Taliban issue decrees for Hindus in Afghanistan

Author:
Publication: The Pioneer
Date: May 20, 2001

The tiny Hindu population in Afghanistan has been asked by the fundamentalist Taliban regime to wear yellow cloth to identify themselves and follow the Shariat or face prosecution.

In a recent decree, a separate dress-code has been fixed for Muslims and non-Muslims (Hindus), and a Hindu household is required to put a two metre yellow cloth on his house so that the identity is known.

According to the decree, a copy of which was made available to the agencies, Hindus and Muslims cannot live in the same house. Hindus, living in such a house, have been asked to leave within three days and vice versa. Any violation invite prosecution. Heads of Hindu places of worship have been asked to prepare a list of such places/houses where Hindus and Muslims are living together.

Hindus cannot build new prayer houses. They have been asked to conduct prayers in existing ones. Places of worship once destroyed cannot be rebuilt.
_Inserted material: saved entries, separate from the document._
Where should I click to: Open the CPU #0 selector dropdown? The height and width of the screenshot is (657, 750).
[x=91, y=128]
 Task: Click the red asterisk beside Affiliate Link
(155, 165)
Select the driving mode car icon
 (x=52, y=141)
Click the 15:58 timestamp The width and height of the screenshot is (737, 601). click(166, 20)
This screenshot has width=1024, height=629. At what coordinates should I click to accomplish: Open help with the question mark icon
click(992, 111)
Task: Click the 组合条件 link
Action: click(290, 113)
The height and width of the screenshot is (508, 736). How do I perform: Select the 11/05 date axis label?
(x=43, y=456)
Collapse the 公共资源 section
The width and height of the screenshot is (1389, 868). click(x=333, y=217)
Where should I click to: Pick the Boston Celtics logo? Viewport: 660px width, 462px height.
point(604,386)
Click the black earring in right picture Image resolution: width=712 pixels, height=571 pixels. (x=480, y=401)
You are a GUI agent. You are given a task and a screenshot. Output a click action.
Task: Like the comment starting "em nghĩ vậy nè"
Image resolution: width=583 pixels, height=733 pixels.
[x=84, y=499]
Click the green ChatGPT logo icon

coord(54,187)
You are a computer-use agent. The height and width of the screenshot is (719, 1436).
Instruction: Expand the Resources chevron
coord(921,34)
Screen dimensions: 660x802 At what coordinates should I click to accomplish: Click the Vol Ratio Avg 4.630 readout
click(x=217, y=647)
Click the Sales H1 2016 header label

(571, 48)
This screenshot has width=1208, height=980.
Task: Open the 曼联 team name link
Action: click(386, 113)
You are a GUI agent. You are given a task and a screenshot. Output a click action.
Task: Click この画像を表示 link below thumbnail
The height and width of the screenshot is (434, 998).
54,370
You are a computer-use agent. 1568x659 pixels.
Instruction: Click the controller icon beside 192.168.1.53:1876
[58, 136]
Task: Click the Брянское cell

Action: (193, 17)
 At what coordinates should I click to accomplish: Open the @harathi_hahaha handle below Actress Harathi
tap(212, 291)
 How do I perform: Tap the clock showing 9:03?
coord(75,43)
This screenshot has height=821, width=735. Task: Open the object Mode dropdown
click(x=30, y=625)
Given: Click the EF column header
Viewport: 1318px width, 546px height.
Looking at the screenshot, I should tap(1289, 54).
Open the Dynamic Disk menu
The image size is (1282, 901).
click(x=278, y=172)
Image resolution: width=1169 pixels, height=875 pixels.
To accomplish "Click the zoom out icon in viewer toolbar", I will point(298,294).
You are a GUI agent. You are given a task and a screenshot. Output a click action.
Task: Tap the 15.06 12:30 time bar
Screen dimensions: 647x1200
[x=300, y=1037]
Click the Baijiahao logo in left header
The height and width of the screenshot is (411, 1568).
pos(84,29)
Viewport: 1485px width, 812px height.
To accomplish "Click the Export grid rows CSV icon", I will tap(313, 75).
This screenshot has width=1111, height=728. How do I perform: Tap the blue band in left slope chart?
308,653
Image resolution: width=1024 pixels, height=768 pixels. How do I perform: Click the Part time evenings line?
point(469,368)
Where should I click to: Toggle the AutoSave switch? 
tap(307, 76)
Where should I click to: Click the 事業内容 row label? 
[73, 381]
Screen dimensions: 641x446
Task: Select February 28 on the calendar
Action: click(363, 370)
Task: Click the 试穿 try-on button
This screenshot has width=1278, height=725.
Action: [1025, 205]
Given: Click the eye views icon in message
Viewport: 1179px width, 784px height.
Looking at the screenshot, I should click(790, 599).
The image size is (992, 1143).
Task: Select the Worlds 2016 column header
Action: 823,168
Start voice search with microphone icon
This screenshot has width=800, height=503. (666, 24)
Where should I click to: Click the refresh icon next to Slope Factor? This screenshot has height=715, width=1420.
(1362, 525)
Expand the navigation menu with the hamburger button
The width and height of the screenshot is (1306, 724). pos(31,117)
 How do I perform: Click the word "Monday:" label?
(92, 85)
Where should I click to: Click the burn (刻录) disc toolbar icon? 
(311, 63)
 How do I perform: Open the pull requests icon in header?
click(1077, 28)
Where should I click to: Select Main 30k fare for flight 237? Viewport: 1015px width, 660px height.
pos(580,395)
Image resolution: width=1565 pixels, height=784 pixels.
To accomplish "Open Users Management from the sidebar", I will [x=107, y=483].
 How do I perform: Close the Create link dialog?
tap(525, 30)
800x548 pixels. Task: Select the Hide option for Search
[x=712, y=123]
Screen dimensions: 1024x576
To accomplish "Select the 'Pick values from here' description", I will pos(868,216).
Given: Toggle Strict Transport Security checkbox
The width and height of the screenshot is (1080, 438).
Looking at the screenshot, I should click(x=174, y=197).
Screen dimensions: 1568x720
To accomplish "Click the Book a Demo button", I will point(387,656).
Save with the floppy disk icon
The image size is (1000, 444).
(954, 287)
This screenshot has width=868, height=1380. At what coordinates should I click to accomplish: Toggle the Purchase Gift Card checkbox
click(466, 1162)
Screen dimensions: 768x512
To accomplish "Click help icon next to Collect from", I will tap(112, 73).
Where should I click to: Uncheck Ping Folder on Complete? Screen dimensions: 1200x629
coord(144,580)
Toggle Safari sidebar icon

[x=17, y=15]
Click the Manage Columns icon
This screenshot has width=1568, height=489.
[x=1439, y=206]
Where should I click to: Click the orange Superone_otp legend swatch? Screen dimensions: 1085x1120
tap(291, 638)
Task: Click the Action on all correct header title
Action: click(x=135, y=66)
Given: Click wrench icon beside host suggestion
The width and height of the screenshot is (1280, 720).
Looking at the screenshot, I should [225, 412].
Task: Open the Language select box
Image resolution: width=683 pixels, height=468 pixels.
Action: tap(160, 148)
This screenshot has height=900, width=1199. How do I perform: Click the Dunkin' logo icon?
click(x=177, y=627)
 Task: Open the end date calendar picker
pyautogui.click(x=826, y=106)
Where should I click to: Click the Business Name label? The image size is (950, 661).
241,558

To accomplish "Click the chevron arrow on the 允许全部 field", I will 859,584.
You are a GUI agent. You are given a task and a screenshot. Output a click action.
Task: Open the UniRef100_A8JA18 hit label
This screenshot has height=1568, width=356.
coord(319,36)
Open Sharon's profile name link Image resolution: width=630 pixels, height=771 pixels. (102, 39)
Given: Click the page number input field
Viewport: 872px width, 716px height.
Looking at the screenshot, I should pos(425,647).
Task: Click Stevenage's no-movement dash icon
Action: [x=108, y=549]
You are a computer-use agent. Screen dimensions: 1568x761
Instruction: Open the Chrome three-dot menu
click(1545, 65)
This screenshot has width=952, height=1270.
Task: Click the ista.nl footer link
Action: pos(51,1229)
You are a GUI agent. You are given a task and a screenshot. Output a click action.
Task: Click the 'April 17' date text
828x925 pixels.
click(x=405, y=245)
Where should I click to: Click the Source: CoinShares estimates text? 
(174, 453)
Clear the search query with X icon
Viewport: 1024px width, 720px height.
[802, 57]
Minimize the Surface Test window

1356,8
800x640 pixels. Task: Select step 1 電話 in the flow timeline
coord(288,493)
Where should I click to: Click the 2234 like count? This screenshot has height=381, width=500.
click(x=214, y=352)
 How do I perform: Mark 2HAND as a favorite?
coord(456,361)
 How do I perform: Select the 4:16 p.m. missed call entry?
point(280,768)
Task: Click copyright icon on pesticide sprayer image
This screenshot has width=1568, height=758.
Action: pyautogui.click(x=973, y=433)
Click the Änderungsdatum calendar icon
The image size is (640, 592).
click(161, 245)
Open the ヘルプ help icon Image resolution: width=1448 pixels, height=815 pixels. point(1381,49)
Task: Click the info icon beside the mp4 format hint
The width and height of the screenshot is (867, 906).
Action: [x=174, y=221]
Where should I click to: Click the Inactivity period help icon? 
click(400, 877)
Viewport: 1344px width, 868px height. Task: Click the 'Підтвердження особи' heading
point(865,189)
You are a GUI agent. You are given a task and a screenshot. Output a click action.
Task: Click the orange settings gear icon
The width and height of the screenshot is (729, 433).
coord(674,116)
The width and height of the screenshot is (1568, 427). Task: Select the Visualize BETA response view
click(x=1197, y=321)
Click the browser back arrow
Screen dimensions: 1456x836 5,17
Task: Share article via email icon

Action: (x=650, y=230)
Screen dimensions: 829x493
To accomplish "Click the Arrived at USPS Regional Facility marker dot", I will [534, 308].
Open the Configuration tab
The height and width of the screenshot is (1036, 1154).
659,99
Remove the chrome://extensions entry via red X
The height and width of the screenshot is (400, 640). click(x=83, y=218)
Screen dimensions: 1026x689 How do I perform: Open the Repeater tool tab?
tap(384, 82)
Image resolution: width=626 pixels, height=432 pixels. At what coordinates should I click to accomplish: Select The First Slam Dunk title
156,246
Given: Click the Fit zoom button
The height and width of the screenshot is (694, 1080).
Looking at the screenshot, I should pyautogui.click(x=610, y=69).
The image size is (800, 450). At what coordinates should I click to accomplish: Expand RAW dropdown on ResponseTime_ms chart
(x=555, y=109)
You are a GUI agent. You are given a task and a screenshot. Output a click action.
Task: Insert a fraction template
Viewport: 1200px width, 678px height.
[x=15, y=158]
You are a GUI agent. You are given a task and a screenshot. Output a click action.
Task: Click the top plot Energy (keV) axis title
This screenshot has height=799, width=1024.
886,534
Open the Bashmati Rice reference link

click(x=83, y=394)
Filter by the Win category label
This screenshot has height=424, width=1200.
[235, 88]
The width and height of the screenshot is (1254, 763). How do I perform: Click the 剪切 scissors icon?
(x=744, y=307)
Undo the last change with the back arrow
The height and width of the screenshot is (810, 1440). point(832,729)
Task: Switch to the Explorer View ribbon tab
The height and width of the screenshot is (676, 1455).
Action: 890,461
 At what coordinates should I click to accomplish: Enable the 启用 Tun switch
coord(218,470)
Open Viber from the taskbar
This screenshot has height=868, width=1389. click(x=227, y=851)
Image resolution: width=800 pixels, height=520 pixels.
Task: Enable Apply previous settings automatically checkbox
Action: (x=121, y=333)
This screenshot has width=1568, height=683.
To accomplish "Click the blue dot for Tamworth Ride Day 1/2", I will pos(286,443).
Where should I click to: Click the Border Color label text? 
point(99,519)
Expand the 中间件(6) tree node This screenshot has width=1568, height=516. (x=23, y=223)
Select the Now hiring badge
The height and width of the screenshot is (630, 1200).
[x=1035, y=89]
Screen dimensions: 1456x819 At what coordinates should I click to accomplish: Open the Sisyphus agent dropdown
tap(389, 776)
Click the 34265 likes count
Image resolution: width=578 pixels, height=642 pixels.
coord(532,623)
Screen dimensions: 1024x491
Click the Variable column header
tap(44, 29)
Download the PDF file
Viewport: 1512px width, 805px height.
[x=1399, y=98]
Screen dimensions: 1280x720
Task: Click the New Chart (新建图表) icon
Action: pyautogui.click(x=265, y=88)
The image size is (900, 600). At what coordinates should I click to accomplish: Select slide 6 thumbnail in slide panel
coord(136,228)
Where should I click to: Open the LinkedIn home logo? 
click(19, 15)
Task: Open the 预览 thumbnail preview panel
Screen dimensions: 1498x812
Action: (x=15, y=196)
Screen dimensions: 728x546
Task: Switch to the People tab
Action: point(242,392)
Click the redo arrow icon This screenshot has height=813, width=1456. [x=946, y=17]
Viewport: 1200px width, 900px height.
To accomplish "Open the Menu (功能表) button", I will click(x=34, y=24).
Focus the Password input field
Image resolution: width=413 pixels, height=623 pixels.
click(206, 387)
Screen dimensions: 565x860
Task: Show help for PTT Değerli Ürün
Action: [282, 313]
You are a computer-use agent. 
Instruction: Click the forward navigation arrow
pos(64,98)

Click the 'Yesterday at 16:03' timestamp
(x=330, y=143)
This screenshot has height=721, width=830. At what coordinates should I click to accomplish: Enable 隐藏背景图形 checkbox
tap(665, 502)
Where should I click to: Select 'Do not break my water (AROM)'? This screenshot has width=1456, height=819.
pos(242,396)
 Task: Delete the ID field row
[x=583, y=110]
Hindu men cannot wear turbans, while Hindu women should wrap their body with a big yellow 'chadder' with two small holes near the eyes. Hindu women can go to markets but they should wear an iron necklace and their body should be wrapped in yellow 'chadder.' No Hindu can keep arms.

Over the past few years, Hindu and Sikh Afghans have watched helplessly as their homes, businesses and places of worship have been destroyed.

As minorities in a fundamentalist Islamic country, Hindus are in deep trouble. Anything that happens in India against Muslims, temples and Hindu property are looted and burnt in Kabul, Kandahar and Jalalabad. The once- thriving Hindu community in Afghanistan, which numbered about 50,000, has now dwindled to about 50 in some parts. Many Hindus have escaped to India, the US and Germany. Indians have lived in Afghanistan for thousands of years. In Kandahar, 5,000 Hindus lived at one time. Afghanistan was originally a Hindu country and 99 per cent of the Hindu Afghans were born there. A statue of Buddha stood in Kabul for more than 2,000 years and a mountain is named Asha Mai, after a Hindu goddess.

The Hindus were mostly prosperous merchants dealing in clothes, dry fruits, pharmaceuticals, currency exchange, and Indian tea and spices. Some Hindus had been so powerful that they had even controlled the exchange market. However, now thousands of Hindus live in slums. Hindus have become easy targets mainly because they have done economically well.

After the Taliban regime took over, many Hindus fled to India, some even via Pakistan.